Exercise material: Begin

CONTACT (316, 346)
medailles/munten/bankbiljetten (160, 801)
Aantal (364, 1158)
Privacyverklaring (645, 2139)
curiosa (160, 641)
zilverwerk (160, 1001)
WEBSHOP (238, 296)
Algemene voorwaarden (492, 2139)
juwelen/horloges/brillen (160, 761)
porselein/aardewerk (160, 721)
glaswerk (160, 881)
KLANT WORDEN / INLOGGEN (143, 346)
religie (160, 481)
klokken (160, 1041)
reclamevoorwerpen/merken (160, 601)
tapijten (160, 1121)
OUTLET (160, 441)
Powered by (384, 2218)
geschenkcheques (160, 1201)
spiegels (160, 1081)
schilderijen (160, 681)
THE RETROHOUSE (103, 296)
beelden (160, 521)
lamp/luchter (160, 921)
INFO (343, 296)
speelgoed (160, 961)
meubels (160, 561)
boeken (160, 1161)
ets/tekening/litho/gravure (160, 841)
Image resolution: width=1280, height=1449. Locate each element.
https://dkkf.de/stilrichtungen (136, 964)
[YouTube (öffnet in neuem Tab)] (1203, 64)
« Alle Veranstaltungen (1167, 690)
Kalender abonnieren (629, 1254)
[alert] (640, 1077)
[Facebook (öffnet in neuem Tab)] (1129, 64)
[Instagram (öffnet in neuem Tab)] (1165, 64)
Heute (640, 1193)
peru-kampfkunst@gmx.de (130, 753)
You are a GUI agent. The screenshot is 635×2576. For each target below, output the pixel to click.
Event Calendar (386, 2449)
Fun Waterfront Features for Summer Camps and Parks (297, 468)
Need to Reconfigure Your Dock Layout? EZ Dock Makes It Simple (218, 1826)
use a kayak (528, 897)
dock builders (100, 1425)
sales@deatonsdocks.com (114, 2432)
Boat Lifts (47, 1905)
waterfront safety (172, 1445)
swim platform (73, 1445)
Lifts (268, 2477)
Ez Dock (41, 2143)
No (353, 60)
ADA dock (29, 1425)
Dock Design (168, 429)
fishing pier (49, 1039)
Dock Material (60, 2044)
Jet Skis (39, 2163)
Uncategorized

Exercise material: End

**Work instructions**.
Wherever the word "each" turns up in the records above, copy the line that holds it.

**Completed task**.
Image resolution: width=1280, height=1449. Locate each element.
You are a GUI agent. The screenshot is 635×2576. For each target below, output the pixel to click.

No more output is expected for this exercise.